Ben is moving toward a new creative path. “Right now, I’m in the middle of an investigation of how pottery, design and production intersect,” he says. “I’m trying to streamline more, be more production-driven, but also to still do one-of-a-kind art.”

He loves his studio work because it gives him rhythm, purpose and a sense of order. He makes his own glazes, too, but he wants to hit a point where he can take a break, create a whole new body of work, and until now the pottery processing has been slow. 

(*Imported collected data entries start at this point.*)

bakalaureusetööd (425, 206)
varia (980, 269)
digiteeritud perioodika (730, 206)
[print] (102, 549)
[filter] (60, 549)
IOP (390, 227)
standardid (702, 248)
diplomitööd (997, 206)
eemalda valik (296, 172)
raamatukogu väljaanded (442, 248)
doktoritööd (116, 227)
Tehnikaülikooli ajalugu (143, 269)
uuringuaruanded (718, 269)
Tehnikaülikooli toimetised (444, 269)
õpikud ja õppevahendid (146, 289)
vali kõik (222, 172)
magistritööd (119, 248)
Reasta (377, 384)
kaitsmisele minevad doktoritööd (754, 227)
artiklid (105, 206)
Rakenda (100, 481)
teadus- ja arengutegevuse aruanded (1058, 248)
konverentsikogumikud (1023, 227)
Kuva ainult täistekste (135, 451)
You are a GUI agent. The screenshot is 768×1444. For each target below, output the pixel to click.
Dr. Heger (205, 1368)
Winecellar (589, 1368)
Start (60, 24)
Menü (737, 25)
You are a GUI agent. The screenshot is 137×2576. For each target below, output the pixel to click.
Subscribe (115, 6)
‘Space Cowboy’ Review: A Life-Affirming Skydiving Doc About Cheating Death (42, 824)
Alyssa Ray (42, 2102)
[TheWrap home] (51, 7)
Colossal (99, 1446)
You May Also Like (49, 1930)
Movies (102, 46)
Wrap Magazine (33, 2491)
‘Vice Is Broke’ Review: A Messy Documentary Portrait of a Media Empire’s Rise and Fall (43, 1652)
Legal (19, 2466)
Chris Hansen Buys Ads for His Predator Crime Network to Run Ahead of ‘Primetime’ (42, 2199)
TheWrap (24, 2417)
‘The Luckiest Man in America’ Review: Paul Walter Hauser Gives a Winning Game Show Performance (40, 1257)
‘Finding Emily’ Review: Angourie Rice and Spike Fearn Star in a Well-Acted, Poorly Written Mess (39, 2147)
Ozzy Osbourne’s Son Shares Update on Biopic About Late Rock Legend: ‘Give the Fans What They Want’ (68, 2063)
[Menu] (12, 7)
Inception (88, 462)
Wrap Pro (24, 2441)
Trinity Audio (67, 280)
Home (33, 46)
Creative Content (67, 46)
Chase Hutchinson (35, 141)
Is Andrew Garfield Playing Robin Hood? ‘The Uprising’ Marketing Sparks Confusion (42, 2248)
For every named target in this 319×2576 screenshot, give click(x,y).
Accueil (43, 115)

“The atmospheric firing of raw clay, the Japanese method, is about as primal as you can get,” he says, adding that one batch of pottery takes six cords of wood and three days in his kiln to dry. So he’s created a handsome stoneware line that he has been firing without glaze, using his new Dutch state-of-the-art Blaauw kiln that fires in only eight hours versus 22, cools in 12 hours versus three days, and uses about 1/15th the amount of gas.

“It allows me time to grow my business, and to grow as an artist — I’m now learning about surfaces and textures that were right in front of me.”

Benjamin Maier Ceramics is at 104 N. Main St, in Leland. Next door at 102 Main Street, Picnic has a gathering today from 4pm to 8pm with tastings, music, and camaraderie. The corner landmark is now offering ice cream and house-recipe waffle cones; candies and locally made fudge; fresh sandwiches and dips, salads, and charcuterie.

Pictured: Ben & Caroline Maier; Maier's pottery.